This is an appeal from a judgment of the Court of Common Pleas of Delaware County, Ohio, that affirmed a decision of the Unemployment Compensation Board of Review (Board) denying plaintiff-appellant Betty Harmony (appellant) unemployment benefits because it found that she had quit her employment without just cause.
The record indicates that appellant was employed by Peakload Personnel Service, Inc. (Peakload), in an employee leasing arrangement with Shell Oil Co. Peakload assigned appellant to work in a Shell Service Station with a Shell employee as her manager. Appellant's son, a Peakload employee, was assistant manager. Appellant testified that she was frequently sent home early, rather than receiving the number of hours for which she had been scheduled. It is undisputed that the Shell employee who acted as her manager subjected her to verbal abuse in front of customers and actions tantamount to sexual harassment both to her, and to her daughter in appellant's presence. Appellant testified that she complained to the manager. Appellant ultimately quit her job after being told by the manager that she would only be working there another week or two. Appellant testified that on numerous occasions she worked only two or three hours, which was not even sufficient to pay for her transportation to and from work.
Appellant assigns a single error to the trial court:
ASSIGNMENT OF ERROR THE COURT OF COMMON PLEAS ERRED IN FAILING TO REVERSE THE BOARD OF REVIEW ON THE GROUNDS THAT THE BOARD OF REVIEW'S RULING WAS UNLAWFUL, UNREASONABLE, AND AGAINST THE MANIFEST WEIGHT OF THE EVIDENCE.
Revised Code 4141.29(D) (2) (a) states in pertinent part:
"(D) Notwithstanding division (A) of this section, no individual may serve a waiting period or be paid benefits under the following conditions:
M* * *
"(2)For the duration of his unemployment if the administrator finds that:
"(a)He quit his work without just cause or has been discharged for just cause in connection with his work,..."
Appellant first urges that there was no proper evidence submitted by Peakload at the administrative hearing. Peakload was represented at the hearings by an employee who testified regarding the employment records, and to certain facts that appellant asserts are hearsay. She also urges that the employee should not have been permitted to represent Peakload at the administrative level because that employee is not an attorney. We reject this argument. Employer is permitted to authorize any person to represent it in the administrative hearings, Henize v. Giles (1986), 22 Ohio St. 3d 213.

## PROBLEM REQUIREMENTS
In the court opinion, with which company did Peakload Personnel Service, Inc. have an employee leasing arrangement?

## ENTRIES SHOWN
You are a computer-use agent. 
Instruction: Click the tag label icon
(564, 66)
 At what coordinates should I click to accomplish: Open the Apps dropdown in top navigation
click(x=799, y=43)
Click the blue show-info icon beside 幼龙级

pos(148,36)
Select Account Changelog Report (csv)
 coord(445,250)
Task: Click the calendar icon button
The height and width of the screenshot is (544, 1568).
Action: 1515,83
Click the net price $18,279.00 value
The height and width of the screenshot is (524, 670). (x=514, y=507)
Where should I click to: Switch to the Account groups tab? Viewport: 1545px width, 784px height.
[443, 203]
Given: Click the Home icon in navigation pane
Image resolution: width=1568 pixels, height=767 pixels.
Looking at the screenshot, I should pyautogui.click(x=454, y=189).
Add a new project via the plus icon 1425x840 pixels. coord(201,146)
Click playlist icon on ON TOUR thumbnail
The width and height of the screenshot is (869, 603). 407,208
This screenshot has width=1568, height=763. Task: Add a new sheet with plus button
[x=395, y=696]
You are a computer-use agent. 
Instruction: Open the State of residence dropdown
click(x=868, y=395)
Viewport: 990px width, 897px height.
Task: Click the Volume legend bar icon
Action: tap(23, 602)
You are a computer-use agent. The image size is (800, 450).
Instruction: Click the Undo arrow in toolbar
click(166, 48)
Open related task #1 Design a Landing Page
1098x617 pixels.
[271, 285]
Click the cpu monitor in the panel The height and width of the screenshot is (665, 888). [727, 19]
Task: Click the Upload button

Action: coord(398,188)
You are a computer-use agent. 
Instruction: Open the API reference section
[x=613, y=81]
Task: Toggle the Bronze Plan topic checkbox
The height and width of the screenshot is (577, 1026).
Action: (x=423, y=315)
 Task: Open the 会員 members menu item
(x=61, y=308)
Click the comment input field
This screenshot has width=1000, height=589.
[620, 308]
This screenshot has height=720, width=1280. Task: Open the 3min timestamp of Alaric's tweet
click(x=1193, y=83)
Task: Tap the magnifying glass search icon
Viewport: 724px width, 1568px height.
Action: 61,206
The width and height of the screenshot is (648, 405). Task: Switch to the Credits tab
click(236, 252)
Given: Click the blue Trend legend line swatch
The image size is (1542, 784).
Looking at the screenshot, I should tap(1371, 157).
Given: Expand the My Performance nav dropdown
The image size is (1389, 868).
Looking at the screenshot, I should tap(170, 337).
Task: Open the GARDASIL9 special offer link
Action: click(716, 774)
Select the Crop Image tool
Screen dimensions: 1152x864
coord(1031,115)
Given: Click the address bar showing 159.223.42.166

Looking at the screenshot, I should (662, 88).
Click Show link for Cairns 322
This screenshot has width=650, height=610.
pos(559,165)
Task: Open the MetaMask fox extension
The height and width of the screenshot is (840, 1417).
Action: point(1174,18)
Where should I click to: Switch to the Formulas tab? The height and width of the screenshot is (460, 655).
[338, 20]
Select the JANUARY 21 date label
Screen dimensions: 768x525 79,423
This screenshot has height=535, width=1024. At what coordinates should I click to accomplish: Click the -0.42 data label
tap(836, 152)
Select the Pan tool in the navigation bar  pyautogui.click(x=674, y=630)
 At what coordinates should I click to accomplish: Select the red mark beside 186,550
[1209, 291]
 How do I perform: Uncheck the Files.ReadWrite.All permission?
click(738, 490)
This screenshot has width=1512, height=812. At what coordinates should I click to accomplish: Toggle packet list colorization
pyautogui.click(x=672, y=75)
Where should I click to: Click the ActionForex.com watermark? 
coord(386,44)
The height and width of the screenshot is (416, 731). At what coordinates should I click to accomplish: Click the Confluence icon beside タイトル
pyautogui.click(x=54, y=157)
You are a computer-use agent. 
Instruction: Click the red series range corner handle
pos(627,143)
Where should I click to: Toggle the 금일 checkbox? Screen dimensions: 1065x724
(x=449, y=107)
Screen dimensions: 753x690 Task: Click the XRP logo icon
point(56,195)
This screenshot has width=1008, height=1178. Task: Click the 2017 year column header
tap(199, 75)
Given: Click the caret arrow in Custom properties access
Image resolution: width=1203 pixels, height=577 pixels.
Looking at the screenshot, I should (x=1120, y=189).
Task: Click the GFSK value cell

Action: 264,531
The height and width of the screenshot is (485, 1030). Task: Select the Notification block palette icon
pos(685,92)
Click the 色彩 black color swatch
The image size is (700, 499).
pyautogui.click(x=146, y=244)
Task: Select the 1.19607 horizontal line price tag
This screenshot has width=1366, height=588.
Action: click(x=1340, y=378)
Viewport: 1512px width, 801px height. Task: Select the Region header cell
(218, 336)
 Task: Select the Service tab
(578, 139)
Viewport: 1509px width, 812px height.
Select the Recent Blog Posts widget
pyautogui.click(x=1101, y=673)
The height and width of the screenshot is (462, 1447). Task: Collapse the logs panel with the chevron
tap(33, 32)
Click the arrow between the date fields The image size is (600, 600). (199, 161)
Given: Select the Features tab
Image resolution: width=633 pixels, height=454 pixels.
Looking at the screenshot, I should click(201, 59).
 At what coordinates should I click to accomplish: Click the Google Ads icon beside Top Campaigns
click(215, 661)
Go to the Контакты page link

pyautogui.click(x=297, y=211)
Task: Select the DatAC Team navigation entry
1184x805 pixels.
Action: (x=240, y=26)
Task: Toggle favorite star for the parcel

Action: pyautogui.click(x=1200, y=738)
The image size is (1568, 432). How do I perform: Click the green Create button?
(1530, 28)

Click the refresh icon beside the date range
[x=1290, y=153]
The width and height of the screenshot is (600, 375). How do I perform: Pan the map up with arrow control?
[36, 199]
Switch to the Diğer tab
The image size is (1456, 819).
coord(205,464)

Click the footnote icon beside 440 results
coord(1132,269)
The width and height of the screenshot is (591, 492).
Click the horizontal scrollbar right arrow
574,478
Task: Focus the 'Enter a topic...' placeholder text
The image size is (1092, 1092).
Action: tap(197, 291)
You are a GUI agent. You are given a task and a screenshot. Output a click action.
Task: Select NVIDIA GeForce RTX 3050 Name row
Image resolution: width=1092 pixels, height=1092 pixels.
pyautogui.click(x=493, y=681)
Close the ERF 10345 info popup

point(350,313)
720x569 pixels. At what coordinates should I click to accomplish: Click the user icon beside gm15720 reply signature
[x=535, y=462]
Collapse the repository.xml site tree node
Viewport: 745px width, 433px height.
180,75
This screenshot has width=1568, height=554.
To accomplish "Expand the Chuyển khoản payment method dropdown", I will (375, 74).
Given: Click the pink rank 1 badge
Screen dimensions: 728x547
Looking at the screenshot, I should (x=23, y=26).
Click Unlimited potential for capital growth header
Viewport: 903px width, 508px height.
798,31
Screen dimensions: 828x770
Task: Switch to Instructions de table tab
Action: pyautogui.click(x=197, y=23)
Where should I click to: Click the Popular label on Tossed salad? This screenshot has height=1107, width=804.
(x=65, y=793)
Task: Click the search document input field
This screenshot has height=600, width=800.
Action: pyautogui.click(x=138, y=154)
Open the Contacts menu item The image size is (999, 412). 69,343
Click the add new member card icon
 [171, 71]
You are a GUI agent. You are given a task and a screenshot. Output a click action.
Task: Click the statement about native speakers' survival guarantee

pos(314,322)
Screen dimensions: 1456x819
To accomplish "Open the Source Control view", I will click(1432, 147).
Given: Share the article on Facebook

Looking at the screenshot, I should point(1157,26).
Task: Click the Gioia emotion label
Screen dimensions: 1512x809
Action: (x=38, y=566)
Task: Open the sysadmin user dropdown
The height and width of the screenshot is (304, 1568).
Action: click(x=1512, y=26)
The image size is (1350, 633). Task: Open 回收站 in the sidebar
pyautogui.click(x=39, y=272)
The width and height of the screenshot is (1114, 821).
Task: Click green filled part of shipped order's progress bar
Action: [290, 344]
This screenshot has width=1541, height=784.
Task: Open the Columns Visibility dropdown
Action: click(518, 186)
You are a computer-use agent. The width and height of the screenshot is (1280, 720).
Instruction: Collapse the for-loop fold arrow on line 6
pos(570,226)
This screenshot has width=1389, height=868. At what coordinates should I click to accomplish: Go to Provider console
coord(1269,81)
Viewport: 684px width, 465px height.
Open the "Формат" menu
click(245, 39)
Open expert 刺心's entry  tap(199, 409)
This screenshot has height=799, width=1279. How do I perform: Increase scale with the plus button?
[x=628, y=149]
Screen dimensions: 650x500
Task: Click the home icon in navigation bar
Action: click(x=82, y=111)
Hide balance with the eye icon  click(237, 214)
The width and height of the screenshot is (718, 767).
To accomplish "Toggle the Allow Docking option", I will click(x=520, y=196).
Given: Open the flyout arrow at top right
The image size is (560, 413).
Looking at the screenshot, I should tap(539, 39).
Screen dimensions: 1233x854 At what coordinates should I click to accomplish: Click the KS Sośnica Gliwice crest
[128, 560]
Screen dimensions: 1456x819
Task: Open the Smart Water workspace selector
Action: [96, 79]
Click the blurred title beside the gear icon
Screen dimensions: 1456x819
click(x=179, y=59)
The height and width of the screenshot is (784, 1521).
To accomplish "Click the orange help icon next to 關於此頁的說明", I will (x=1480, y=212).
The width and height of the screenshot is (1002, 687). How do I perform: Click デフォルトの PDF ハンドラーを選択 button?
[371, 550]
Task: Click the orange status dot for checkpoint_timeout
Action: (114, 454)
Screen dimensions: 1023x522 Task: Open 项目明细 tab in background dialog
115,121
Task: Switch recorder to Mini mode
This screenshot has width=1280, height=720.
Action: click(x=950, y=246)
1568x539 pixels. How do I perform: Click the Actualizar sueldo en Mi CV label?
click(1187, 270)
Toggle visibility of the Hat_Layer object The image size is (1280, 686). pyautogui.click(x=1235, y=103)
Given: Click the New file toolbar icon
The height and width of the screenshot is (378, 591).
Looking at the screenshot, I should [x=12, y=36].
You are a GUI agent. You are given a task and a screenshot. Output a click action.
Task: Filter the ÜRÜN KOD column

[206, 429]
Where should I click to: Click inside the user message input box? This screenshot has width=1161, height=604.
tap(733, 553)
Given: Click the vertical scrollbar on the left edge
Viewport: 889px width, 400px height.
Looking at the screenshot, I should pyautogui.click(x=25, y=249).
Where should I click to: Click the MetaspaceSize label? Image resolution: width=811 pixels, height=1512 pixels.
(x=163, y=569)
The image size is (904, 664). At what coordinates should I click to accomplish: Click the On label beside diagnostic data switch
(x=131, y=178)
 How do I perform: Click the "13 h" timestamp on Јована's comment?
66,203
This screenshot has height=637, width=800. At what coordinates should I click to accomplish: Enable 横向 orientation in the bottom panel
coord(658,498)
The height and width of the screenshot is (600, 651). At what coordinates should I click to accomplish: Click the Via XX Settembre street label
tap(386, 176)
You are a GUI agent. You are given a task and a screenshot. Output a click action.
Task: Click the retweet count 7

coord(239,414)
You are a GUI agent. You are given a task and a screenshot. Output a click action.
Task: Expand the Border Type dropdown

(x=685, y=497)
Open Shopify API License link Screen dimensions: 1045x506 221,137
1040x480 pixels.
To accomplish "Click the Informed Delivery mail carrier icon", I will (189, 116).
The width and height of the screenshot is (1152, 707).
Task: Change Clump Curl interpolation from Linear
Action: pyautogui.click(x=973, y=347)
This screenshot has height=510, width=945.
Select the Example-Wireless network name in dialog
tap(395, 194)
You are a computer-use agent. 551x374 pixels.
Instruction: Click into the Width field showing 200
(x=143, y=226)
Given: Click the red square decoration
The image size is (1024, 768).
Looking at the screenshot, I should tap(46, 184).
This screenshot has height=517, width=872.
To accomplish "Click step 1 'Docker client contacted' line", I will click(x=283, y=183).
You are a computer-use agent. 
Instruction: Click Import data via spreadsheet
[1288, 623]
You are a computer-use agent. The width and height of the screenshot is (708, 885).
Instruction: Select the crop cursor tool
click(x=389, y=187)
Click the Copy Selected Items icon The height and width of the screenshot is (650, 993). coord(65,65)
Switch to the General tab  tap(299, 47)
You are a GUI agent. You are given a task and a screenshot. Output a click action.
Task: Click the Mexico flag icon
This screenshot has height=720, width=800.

## EXERCISE SOLUTION
Shell Oil Co.